Les épisodes de fortes inondations de la campagne 2023-2024 ont mis en exergue la question de l’entretien des fossés (et de cours d’eau) qui bordent de nombreuses parcelles agricoles selon les territoires. Le rôle des fossés est de drainer les parcelles et de réduire les risques d’inondation.

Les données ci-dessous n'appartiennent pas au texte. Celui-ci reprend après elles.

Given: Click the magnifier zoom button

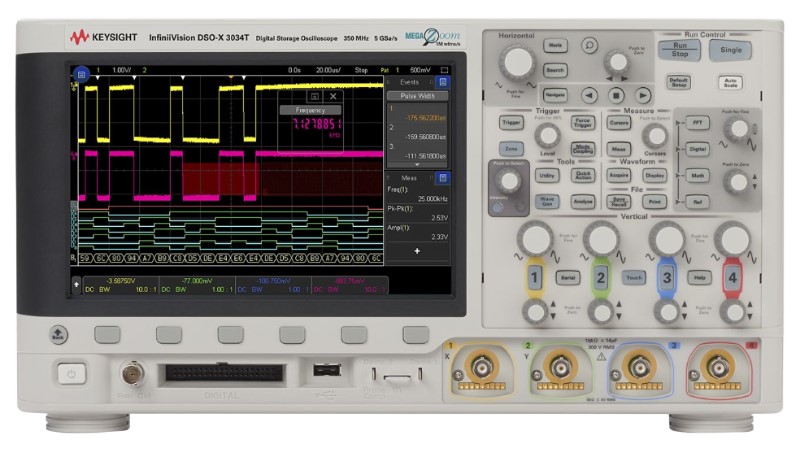Looking at the screenshot, I should (x=590, y=44).
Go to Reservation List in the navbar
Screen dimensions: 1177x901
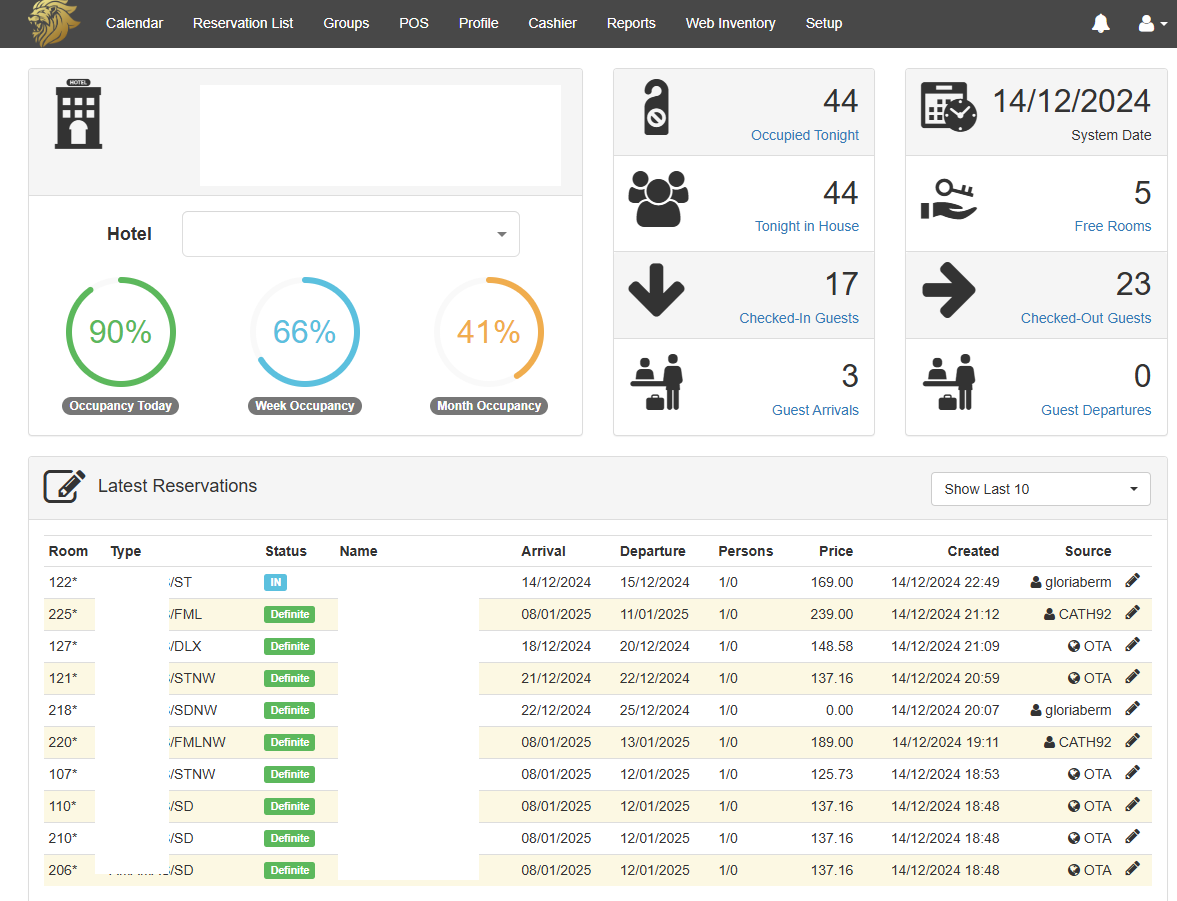(243, 23)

Leur entretien est de la responsabilité des propriétaires du terrain.
Le département de l’Aisne fait partie des départements concernés par les crues. « Avant les épisodes de 2023-2024, nous avons déjà connu en 2021 des pluies importantes en juillet qui ont causé des inondations dans le nord de la France et dans notre département avec plus de 1 000 hectares touchés par des crues, se souvient Hubert Compère, agriculteur à l’époque à Mesbrecourt-Richecourt (1). Il y a eu des pertes importantes sur les cultures, notamment en pommes de terre et betteraves. » Ces inondations en plein été ont été une surprise pour tout le monde. Un mauvais fonctionnement des fossés avait déjà été mis en évidence.
Également président de syndicat de rivière, Hubert Compère a pu constater le manque d’entretien des fossés : « Autrefois, nous pouvions utiliser des désherbants pour nettoyer les abords des fossés. C’est dorénavant interdit pour préserver l’environnement et la qualité de l’eau. » De même, le brûlage (écobuage) n’est plus autorisé. Toutes ces pratiques facilitaient l’entretien des fossés. La peur de l’administration pèse également sur le défaut d’entretien des fossés. Des situations sont rapportées où des agriculteurs ont été condamnés pour pratiques illégales en engageant des travaux sur des fossés alors qu’ils n’avaient pas conscience de mal agir. D’un autre côté, si un propriétaire n’intervient pas, il ne s’expose pas à des pénalités, mais il n’est pas exclu, à terme, qu’une commune se retourne contre lui si elle juge qu’une crue serait due en partie au non-entretien d’un fossé.
Les agriculteurs ont perdu l’habitude d’entretenir les fossés
« Face à l’empilement de normes et à la peur d’écoper d’une sanction, les agriculteurs ont perdu l’habitude depuis une quinzaine d’années d’entretenir les fossés », confirmait fin août Charlotte Vassant, président de l’Union des syndicats agricoles de l’Aisne, à l’occasion d’une opération « fossés propres » lancée avec l’antenne locale de l’Office français de la biodiversité (OFB). Depuis 2015 (règles BCAE de la PAC), les agriculteurs ont dû justifier auprès de Bruxelles que la présence d’arbustes dans des fossés, figée sur les photographies aériennes à cette date, ne correspondait pas à un alignement d’arbres ou à une haie pour que leur arasement ultérieur n’entraîne pas de sanctions sur les aides PAC. « Ils ont justifié en 2016, 2017, 2018 et puis ils ont laissé tomber de peur d’être sanctionnés, les sanctions pouvant parfois aller jusqu’à 20 000 euros de retenue sur les aides », témoigne l’agricultrice. Les fossés se sont alors peu à peu engorgés et ont perdu de leur utilité.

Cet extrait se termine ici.